**What is needed:** All of the data goes into your copy exactly as written. Images do not.

----- Source data -----

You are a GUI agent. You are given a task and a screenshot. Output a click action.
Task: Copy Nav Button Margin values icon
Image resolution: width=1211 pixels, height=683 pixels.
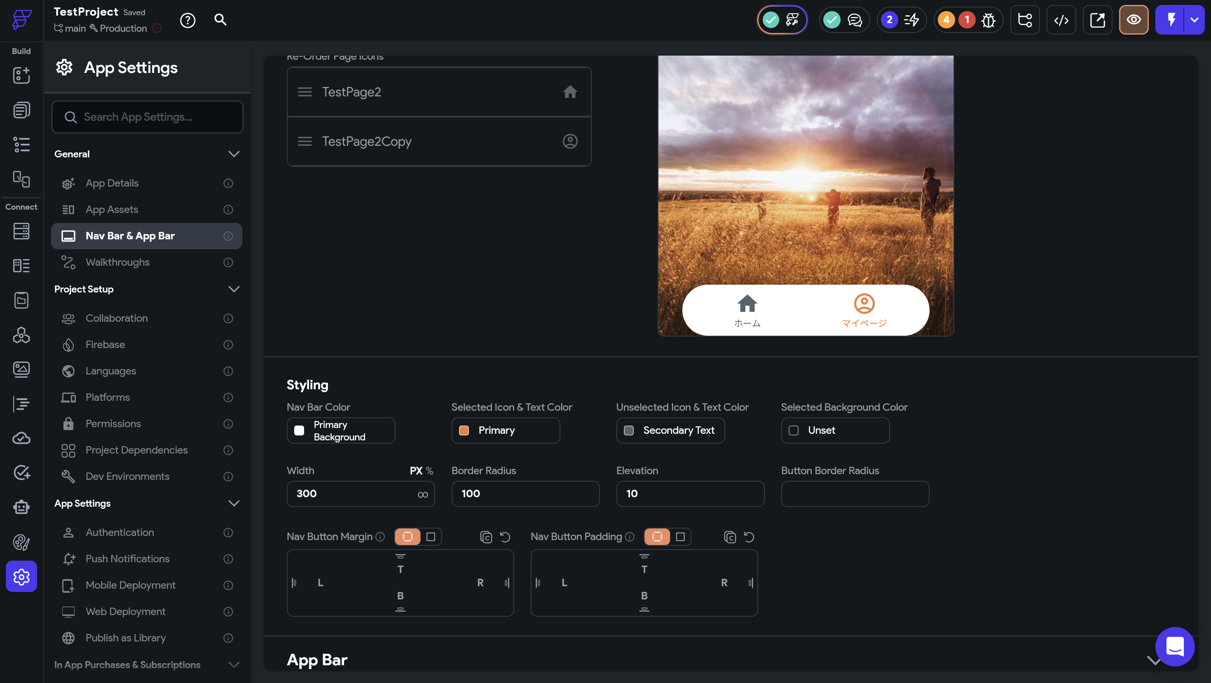[486, 537]
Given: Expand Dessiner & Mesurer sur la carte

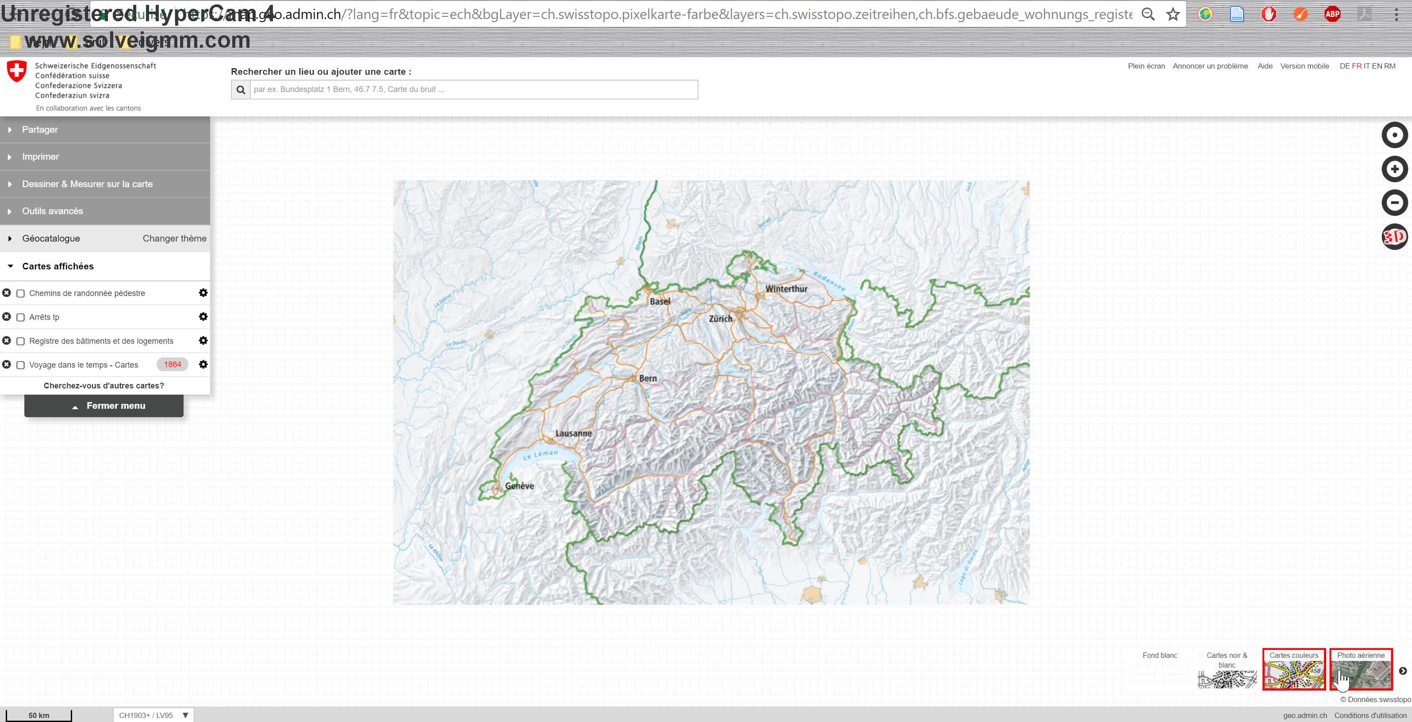Looking at the screenshot, I should 87,184.
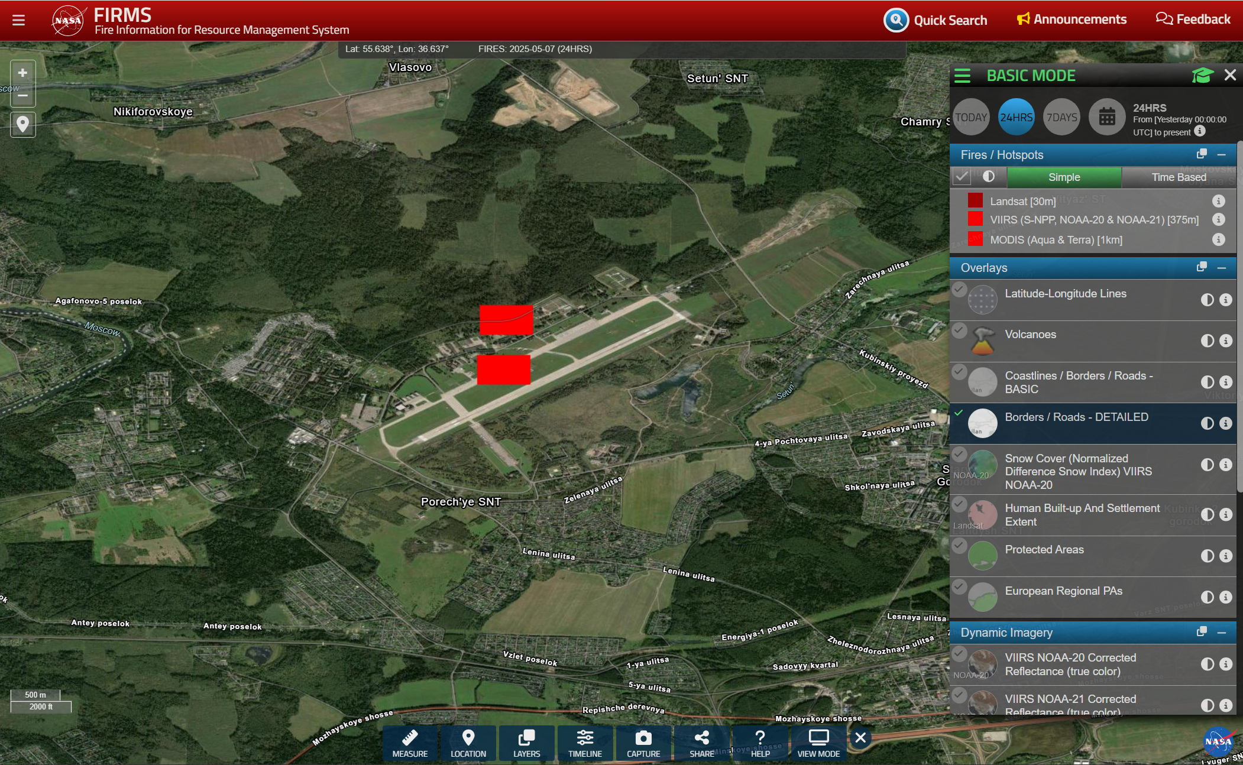Screen dimensions: 1243x765
Task: Click the map marker location button
Action: [x=22, y=124]
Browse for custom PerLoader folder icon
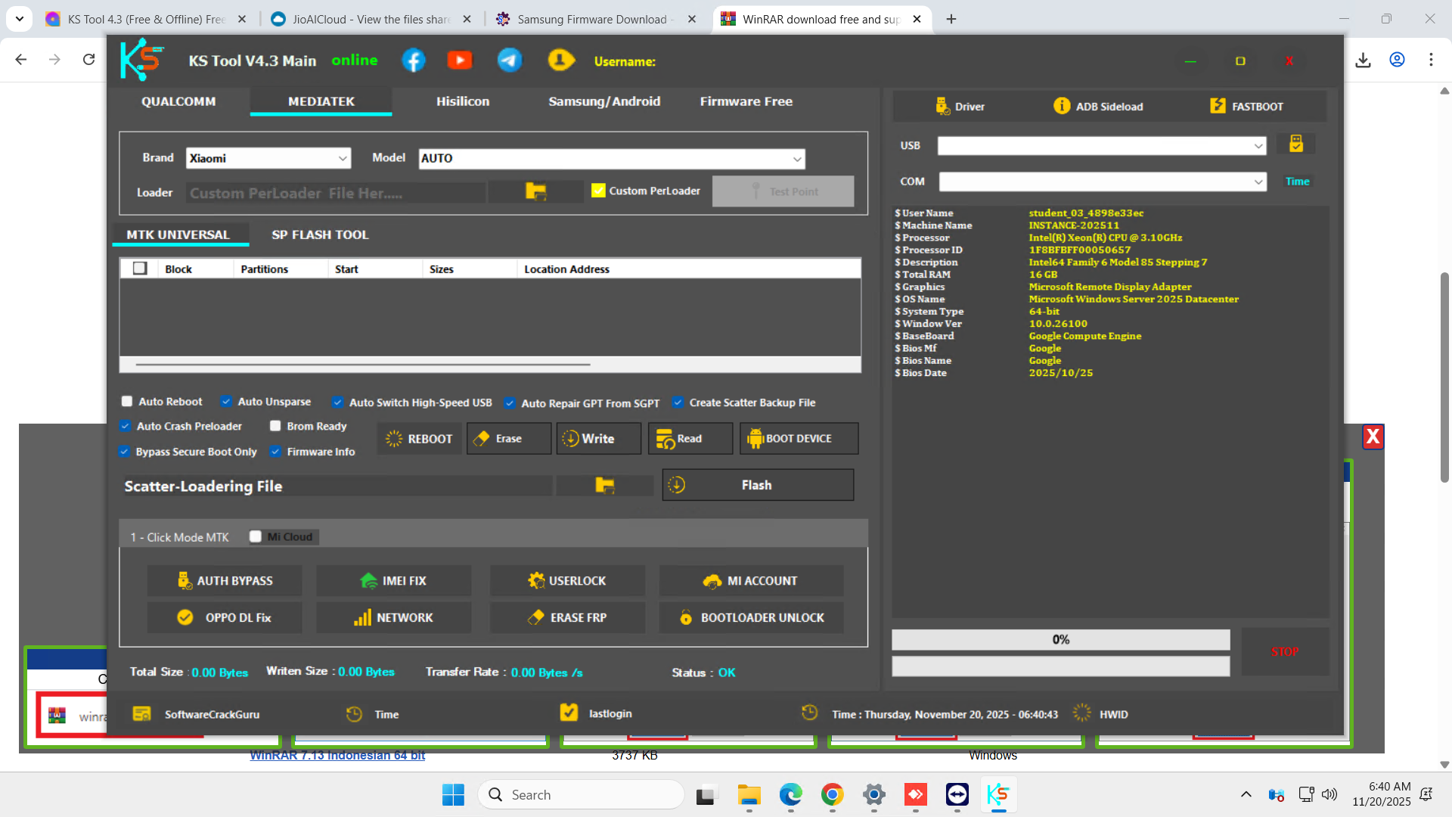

-----

**Answer for the task:**
You are a GUI agent. You are given a task and a screenshot. Output a click action.
Task: Copy Nav Button Margin values icon
Image resolution: width=1211 pixels, height=683 pixels.
[486, 537]
Given: Expand Dessiner & Mesurer sur la carte

Looking at the screenshot, I should 87,184.
Screen dimensions: 1243x765
Task: Click the map marker location button
Action: [x=22, y=124]
Browse for custom PerLoader folder icon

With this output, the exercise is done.